------ SUPPLIED RECORDS ------
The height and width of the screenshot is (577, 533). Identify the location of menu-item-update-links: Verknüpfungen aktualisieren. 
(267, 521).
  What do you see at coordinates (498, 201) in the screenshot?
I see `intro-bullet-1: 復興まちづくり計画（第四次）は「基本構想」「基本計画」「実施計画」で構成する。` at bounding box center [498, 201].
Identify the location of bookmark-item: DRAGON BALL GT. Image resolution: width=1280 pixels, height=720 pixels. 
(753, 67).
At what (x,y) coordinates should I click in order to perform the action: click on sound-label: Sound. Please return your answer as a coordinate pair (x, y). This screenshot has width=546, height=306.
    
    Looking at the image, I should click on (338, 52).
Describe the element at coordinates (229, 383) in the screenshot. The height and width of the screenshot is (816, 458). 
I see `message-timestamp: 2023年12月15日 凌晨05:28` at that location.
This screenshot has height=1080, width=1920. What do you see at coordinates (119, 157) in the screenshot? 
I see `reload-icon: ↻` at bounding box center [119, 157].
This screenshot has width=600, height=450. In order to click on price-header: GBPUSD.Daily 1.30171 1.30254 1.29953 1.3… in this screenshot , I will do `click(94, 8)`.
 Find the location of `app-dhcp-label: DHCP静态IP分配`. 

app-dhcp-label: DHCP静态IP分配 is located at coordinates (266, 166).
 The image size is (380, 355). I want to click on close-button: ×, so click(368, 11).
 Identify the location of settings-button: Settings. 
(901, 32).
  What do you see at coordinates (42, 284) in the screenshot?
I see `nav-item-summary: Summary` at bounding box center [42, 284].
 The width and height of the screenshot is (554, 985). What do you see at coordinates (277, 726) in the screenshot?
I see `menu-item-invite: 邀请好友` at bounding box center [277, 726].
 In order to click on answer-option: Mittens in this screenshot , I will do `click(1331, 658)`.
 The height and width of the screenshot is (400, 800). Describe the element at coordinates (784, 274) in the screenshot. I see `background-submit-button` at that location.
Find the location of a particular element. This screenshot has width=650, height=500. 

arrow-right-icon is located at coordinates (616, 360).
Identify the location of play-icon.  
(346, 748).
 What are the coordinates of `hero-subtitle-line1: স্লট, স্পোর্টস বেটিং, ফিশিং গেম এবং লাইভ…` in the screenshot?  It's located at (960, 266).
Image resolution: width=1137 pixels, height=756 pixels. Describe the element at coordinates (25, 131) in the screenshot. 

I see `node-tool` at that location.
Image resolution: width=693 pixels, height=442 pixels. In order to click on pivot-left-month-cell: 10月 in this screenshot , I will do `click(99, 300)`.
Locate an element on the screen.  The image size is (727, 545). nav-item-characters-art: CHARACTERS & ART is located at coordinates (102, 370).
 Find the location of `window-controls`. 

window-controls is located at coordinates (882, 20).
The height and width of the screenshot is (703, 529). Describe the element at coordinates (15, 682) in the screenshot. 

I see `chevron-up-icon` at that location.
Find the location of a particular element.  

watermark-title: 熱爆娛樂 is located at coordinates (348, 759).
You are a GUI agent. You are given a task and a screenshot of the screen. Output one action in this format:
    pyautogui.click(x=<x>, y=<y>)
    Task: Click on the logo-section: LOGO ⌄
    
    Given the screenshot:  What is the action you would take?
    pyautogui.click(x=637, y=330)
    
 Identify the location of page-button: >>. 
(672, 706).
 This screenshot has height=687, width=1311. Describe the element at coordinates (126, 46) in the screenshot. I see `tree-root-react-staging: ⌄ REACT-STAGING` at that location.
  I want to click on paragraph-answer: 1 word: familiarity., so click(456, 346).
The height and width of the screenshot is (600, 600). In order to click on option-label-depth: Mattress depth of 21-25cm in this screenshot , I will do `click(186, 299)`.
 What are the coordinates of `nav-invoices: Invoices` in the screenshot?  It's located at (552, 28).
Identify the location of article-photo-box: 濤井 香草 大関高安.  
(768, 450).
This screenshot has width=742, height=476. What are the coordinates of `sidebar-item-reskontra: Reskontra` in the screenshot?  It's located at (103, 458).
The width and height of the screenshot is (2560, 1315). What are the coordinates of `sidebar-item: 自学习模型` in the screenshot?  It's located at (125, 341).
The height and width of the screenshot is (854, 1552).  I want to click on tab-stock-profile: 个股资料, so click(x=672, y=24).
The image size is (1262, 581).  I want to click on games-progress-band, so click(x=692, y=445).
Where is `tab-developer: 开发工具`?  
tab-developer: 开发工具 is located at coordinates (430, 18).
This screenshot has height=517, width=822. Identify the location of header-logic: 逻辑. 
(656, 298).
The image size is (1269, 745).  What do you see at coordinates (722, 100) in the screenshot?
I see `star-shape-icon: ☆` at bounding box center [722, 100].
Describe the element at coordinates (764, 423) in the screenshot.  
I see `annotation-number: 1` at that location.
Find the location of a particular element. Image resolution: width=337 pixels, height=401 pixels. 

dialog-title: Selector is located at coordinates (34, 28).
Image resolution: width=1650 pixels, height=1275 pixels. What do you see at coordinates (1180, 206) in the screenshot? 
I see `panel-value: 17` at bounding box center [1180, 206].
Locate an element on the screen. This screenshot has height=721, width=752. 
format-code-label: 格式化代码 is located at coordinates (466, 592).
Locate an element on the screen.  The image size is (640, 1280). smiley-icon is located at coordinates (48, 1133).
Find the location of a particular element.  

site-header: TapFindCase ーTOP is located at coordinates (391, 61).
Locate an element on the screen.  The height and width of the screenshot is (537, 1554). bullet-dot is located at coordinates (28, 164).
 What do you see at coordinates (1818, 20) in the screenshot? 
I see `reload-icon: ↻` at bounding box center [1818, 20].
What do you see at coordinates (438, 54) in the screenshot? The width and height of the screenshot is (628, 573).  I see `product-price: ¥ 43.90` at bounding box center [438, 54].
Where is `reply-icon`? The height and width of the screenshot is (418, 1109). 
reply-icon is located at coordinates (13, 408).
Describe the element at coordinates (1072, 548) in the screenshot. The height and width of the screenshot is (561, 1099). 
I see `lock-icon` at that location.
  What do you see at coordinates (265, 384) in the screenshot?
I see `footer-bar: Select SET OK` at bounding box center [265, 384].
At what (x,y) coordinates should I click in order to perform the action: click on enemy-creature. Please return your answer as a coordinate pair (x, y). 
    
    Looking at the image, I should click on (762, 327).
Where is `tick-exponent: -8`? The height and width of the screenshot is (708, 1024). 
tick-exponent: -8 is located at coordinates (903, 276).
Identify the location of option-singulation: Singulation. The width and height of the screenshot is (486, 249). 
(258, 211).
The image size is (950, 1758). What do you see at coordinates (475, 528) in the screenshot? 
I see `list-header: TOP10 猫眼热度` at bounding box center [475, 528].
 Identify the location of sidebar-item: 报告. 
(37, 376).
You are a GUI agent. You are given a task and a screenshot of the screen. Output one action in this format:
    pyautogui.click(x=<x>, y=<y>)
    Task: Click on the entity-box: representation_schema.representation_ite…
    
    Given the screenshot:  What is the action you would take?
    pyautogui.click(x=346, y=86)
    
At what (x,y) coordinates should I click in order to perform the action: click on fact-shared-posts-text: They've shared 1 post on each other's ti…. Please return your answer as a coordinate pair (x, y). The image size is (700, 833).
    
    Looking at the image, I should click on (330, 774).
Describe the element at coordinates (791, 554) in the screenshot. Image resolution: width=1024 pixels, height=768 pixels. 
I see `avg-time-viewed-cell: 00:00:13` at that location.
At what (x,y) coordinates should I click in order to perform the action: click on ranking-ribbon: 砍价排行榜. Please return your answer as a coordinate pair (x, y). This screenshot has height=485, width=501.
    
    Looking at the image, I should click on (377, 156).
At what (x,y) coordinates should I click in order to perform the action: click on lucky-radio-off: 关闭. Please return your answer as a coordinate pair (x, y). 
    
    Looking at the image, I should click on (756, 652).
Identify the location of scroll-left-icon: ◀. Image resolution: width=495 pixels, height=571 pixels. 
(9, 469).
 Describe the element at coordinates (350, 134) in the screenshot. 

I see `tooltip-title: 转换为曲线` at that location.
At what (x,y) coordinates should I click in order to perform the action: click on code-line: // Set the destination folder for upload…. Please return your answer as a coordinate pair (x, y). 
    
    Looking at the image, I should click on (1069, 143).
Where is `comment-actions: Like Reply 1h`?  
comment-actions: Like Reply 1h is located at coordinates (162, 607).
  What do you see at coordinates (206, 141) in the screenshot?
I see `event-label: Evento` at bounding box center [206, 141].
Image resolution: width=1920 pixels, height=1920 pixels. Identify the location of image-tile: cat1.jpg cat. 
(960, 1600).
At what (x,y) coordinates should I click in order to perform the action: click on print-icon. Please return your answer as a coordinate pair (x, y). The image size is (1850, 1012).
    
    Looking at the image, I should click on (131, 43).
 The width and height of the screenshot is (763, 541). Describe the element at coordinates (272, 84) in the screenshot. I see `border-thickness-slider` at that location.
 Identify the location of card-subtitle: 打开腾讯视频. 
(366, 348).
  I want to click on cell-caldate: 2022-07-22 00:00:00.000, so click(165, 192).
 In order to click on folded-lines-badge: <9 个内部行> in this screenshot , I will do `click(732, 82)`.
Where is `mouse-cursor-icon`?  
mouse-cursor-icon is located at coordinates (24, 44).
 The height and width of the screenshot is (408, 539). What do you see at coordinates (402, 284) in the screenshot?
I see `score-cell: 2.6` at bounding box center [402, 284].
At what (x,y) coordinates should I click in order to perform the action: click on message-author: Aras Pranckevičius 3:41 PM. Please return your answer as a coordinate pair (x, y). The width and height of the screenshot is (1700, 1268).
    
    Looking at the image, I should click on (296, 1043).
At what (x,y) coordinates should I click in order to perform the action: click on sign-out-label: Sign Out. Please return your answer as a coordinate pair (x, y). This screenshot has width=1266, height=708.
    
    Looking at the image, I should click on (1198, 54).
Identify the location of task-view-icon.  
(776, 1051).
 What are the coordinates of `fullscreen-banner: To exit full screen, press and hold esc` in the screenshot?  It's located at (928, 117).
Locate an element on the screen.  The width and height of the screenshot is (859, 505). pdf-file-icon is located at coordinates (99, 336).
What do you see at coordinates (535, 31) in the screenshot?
------
YOUR ASSIGNMENT: Reproduce as a numbered list, skipping blank lines, the lines of the data beginning with the line containing "The height and width of the screenshot is (600, 600)." and continuing through the line containing "This screenshot has width=742, height=476.".

SOLVED PROBLEM:
1. The height and width of the screenshot is (600, 600). In order to click on option-label-depth: Mattress depth of 21-25cm in this screenshot , I will do `click(186, 299)`.
2.  What are the coordinates of `nav-invoices: Invoices` in the screenshot?  It's located at (552, 28).
3. Identify the location of article-photo-box: 濤井 香草 大関高安.  
4. (768, 450).
5. This screenshot has width=742, height=476. What are the coordinates of `sidebar-item-reskontra: Reskontra` in the screenshot?  It's located at (103, 458).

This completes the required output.